→ **WORK ITEM**:
Output the data word for word, from its first line up to and including the line that contains "Image resolution: width=636".

→ **ENTRIES SHOWN**:

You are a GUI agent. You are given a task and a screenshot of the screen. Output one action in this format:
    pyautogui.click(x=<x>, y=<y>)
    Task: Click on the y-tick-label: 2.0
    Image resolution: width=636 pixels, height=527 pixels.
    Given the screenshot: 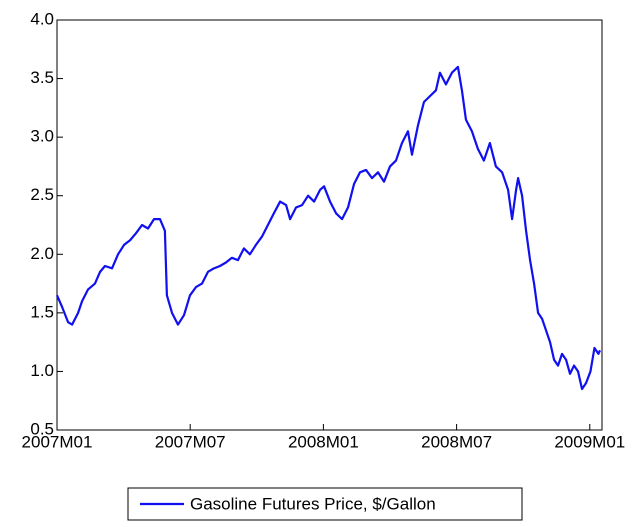 What is the action you would take?
    pyautogui.click(x=42, y=254)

→ **ANSWER TO THIS PROBLEM**:
You are a GUI agent. You are given a task and a screenshot of the screen. Output one action in this format:
    pyautogui.click(x=<x>, y=<y>)
    Task: Click on the y-tick-label: 2.0
    Image resolution: width=636 pixels, height=527 pixels.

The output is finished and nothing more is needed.